O mercado de luxo paulistano parece estar passando de uma fase de expansão acelerada para uma etapa de seleção.

Depois de anos de aumento da oferta, há mais empreendimentos disputando um público relativamente restrito. Ao mesmo tempo, juros elevados tornam o dinheiro aplicado mais competitivo, enquanto as incertezas econômicas incentivam compradores a adiar decisões.

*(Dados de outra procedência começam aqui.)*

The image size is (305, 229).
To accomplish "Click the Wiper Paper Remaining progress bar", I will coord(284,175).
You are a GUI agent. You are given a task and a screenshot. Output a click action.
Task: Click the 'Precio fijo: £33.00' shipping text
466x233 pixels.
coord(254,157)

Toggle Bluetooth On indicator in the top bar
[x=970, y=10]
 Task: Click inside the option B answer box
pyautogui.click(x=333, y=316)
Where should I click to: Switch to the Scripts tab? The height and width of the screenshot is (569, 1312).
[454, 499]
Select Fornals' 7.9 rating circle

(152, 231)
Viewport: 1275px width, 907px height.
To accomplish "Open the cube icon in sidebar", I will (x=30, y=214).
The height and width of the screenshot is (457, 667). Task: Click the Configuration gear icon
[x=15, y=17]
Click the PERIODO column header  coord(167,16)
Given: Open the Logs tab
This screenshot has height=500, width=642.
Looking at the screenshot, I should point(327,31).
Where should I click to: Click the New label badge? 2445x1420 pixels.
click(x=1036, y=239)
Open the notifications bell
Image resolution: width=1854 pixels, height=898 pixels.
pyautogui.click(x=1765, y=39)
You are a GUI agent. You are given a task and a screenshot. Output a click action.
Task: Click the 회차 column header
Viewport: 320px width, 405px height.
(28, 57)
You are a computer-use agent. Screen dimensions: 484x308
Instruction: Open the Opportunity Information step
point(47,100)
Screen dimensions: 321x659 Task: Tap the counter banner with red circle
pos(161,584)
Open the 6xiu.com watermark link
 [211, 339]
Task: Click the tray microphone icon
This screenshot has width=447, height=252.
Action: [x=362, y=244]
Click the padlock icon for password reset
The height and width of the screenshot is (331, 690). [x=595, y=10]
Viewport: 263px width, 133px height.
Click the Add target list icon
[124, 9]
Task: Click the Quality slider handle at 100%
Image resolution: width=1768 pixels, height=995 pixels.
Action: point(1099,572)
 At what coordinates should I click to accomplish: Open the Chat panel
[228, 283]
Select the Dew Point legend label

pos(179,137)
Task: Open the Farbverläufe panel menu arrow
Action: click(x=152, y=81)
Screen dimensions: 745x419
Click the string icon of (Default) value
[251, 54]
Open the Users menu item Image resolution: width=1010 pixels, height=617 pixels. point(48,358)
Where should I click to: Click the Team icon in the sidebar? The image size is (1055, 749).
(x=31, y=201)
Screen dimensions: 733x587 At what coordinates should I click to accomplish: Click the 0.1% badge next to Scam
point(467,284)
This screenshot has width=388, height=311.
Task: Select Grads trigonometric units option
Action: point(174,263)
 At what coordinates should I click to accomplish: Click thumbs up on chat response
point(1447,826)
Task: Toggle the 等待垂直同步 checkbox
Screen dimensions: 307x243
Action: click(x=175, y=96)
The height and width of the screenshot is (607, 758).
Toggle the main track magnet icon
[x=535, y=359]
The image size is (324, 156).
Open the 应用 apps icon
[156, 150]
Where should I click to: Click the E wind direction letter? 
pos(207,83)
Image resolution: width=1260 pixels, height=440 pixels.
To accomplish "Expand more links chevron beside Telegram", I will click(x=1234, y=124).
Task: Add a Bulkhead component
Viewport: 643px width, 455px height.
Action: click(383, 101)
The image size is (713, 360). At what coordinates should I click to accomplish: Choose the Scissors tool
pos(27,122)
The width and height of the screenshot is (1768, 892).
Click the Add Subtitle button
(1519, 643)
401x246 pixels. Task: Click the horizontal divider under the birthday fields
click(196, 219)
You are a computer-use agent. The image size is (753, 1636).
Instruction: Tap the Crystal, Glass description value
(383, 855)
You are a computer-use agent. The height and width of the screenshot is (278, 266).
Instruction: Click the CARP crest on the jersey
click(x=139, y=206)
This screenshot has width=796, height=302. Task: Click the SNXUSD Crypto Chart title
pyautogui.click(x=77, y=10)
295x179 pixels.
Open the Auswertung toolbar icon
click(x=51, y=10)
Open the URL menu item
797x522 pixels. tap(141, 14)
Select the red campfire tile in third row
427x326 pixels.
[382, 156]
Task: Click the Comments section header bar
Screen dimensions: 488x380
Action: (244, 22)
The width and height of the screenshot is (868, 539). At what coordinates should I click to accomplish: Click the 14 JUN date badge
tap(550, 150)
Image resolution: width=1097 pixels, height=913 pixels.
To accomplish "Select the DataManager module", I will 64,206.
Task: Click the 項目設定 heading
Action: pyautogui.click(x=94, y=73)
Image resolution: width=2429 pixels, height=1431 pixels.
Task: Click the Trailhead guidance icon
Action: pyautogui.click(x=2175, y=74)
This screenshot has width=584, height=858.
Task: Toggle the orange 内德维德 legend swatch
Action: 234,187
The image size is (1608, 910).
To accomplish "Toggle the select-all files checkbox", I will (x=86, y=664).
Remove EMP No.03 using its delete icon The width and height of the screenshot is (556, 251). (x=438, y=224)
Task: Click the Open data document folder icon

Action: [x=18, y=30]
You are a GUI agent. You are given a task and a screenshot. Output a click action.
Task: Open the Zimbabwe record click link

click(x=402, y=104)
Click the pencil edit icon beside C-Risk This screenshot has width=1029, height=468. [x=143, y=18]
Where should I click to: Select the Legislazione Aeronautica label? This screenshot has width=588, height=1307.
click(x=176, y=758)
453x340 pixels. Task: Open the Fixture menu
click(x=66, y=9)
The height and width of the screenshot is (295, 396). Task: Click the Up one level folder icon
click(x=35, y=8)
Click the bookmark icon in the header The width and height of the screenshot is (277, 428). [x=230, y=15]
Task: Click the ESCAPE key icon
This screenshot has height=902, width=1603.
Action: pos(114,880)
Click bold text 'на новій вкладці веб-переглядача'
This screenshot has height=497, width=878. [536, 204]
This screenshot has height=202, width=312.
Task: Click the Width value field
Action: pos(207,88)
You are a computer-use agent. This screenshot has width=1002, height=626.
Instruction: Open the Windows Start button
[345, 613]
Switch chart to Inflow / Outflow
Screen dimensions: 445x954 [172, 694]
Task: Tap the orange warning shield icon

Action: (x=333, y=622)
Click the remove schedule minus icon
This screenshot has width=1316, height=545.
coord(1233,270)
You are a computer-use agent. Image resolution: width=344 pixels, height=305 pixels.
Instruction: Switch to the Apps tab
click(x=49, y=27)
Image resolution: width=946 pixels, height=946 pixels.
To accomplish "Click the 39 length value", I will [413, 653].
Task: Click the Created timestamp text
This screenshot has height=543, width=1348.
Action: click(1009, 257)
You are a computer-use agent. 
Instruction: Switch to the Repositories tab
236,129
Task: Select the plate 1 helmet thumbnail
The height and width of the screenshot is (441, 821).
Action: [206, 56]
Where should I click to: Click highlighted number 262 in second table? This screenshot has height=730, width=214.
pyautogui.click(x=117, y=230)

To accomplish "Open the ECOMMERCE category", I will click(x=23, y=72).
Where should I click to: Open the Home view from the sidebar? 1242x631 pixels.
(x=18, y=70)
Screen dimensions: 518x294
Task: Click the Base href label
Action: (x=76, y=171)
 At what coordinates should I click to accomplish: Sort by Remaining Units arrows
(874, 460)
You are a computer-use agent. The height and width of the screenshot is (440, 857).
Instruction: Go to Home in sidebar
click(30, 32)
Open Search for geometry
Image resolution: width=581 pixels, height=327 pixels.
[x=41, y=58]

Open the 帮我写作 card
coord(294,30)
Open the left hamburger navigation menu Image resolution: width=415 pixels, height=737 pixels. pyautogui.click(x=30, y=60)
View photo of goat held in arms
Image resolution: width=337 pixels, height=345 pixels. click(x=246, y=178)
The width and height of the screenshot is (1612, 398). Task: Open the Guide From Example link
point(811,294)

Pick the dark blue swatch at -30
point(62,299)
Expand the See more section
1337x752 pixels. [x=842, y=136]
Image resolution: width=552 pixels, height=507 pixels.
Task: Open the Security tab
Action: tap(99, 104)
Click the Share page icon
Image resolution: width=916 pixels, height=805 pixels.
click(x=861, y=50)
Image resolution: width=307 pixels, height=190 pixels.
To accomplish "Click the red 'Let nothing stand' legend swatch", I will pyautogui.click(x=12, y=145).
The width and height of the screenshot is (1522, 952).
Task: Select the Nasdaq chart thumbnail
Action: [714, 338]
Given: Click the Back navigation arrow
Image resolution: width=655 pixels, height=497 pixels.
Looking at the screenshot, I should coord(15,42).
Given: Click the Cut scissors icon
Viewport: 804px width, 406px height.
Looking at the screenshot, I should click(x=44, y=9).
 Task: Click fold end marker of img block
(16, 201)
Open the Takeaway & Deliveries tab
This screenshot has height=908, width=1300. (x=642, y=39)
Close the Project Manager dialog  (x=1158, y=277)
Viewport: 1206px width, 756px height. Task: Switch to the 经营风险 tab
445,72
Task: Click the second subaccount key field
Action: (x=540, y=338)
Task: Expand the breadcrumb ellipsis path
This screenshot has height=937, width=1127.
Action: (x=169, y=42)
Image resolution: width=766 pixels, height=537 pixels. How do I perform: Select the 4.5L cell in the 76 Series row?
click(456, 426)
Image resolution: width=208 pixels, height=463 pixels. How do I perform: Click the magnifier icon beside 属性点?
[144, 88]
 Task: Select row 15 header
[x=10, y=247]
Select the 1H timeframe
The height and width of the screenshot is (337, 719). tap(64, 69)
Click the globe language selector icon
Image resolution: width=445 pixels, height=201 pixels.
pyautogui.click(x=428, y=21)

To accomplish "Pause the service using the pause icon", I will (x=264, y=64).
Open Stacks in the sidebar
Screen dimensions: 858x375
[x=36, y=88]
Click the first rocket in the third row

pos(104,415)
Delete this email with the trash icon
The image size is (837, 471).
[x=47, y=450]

As incorporadoras, por sua vez, estão reduzindo lançamentos para evitar que o estoque cresça ainda mais.

Por isso, os números de 2026 apontam mais para uma correção de ritmo após o pico de 2025 do que para uma crise generalizada no mercado de imóveis de luxo de São Paulo.

Conclusão

A queda nas vendas de imóveis de alto padrão em São Paulo mostra que o mercado atravessa um período de ajuste após o forte crescimento registrado em 2025. Com juros elevados, maior oferta e consumidores mais cautelosos, as incorporadoras precisam adaptar o ritmo de lançamentos e disputar um comprador que passou a comparar mais antes de fechar negócio.

Para quem pretende comprar, o momento pode ampliar o poder de escolha e negociação, mas não significa que os preços necessariamente cairão. O desempenho continuará bastante ligado à localização, à qualidade dos empreendimentos e, principalmente, à evolução dos juros e da economia brasileira.

Os próximos meses devem mostrar se a desaceleração será apenas uma acomodação temporária ou o início de uma mudança mais profunda no mercado de luxo paulistano. Por enquanto, os dados indicam um setor menos acelerado, porém ainda distante de uma crise generalizada.